Occasionally though there are certain apps that, either through a bug or poor design, will drain excessive battery via location services. Annoyingly enough, a while back Facebook's app was especially battery-hungry in the background, and would be one to explicitly kill after exiting.

Comment Re:Horray for Taylor Swift. (Score 1) 368

Free trial periods are fairly common and standard though; not just for internet services but in everything from telecoms to consumer products ("If you're not completely satisfied in 30-days return it for a full refund") to drug dealers. Some states even have a "cooling off period" where you are able to return a new car for a full refund within a certain period of time. So why is Taylor Swift, or anyone else, singling out Apple; besides the standard-issue irrational BS dating all the way back to "what kind of an idiot talks to a computer with a mouse?" (Or, as she herself put it: Haters gonna hate.)

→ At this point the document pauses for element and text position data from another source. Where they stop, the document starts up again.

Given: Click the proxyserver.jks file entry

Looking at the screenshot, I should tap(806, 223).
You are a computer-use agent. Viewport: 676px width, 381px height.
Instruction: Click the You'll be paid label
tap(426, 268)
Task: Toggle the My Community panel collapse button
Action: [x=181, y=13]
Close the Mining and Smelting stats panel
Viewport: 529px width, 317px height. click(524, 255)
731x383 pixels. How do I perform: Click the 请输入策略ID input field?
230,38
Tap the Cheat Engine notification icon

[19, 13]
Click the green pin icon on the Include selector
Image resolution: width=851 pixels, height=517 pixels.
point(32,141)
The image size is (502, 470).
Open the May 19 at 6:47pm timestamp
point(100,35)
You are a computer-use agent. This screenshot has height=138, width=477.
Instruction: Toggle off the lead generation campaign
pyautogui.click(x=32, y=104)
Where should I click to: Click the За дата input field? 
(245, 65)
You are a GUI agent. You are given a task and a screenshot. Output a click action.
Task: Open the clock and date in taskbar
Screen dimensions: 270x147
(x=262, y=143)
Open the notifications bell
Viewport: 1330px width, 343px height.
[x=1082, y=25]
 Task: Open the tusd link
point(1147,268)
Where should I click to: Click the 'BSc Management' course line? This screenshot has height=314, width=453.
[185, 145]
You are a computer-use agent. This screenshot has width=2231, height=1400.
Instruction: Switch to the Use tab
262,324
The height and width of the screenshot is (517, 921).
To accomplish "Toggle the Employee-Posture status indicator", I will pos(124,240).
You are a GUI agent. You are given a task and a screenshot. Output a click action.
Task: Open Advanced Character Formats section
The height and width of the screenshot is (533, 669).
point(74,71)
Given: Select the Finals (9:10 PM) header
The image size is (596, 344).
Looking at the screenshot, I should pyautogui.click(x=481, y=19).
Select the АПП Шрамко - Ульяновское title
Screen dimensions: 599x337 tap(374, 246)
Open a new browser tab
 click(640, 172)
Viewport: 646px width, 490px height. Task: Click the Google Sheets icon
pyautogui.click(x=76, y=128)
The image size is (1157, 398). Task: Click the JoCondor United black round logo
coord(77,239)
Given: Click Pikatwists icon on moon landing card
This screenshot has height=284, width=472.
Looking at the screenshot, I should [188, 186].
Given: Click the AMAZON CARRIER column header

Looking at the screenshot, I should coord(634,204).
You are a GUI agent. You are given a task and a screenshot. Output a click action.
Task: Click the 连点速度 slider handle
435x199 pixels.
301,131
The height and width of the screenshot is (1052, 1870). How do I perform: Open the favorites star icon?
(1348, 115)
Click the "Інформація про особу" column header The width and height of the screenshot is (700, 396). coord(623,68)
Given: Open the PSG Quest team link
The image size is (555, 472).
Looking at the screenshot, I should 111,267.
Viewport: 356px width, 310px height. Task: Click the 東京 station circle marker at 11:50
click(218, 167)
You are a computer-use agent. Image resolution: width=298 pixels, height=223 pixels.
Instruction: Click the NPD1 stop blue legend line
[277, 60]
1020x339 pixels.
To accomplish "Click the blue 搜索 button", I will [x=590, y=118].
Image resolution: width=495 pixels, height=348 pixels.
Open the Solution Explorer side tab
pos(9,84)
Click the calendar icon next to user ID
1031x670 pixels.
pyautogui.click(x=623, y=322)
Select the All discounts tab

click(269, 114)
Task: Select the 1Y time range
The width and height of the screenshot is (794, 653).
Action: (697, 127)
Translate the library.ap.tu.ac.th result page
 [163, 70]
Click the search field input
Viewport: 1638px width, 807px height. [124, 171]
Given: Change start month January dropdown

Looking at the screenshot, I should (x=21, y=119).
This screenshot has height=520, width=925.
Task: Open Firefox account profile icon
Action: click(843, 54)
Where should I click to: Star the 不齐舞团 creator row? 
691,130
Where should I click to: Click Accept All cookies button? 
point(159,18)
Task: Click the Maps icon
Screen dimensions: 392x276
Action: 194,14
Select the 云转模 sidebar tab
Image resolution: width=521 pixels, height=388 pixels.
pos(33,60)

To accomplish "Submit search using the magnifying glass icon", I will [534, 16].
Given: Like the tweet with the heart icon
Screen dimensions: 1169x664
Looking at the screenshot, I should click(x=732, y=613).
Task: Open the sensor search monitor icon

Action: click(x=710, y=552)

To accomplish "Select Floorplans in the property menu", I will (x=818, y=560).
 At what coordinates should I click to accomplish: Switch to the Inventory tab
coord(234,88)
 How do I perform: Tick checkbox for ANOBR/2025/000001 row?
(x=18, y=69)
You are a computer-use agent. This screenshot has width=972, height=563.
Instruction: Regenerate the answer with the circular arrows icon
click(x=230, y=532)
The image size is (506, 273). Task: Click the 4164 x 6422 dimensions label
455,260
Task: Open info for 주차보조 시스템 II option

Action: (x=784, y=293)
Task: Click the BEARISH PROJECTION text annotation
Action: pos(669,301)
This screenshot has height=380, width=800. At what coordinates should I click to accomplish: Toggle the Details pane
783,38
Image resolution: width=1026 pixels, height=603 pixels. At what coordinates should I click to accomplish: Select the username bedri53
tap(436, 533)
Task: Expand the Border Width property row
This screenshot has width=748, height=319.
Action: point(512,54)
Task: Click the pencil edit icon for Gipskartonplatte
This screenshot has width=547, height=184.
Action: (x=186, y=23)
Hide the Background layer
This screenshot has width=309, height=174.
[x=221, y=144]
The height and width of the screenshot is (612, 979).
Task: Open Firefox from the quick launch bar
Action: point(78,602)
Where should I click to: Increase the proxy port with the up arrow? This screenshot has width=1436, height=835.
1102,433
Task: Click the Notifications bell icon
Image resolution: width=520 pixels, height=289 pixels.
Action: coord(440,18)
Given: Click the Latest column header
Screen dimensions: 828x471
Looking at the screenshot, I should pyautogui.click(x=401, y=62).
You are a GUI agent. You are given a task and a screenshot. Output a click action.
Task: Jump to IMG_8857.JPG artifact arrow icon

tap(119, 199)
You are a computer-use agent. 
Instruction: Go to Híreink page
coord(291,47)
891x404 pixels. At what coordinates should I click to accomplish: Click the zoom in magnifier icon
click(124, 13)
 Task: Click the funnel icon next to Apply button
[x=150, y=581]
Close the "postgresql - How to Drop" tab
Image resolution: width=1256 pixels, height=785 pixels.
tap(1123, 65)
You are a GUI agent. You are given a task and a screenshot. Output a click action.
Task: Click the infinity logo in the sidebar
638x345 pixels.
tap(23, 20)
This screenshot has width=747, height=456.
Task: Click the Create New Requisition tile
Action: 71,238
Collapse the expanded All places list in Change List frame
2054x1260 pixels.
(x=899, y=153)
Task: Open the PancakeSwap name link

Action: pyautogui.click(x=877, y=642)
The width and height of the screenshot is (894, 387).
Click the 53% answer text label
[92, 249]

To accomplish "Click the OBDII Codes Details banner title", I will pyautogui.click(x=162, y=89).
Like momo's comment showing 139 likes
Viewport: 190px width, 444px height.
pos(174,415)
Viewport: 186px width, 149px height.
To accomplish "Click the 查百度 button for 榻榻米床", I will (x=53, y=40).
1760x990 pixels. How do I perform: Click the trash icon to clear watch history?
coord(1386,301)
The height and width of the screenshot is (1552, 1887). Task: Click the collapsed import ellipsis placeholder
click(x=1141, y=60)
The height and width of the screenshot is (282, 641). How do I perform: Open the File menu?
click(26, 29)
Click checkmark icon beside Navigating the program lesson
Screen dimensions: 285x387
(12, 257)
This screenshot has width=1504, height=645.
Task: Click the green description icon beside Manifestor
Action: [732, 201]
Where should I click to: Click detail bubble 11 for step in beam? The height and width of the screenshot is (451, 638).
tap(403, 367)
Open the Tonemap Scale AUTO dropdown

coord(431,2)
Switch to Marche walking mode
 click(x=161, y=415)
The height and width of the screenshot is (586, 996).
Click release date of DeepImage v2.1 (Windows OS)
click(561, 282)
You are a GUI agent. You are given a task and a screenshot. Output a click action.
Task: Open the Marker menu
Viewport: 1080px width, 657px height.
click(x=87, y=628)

Three months is longer than most, sure. But I suspect that the calculation is that those three months will convince more users to convert to paying customers than a normal 15 or 30 day trial would be. Though I notice that Spotify's $1 trial period is also three months. And Swift had her Spotify-hate thing going on a while back. So maybe she is not privy to those projections and really is just butt-hurt about the length of the trial.

Also, Apple can't unilaterally do a free trial of any length. They need the permission and support of the rights holders, be they major labels or minor. Not that that bunch is in any way virtuous themselves. But again, free trial periods are fairly common across the board. And why would they make this one three months unless the business types HAVE predicted that it would result in more paying post-trial customers than a shorter one?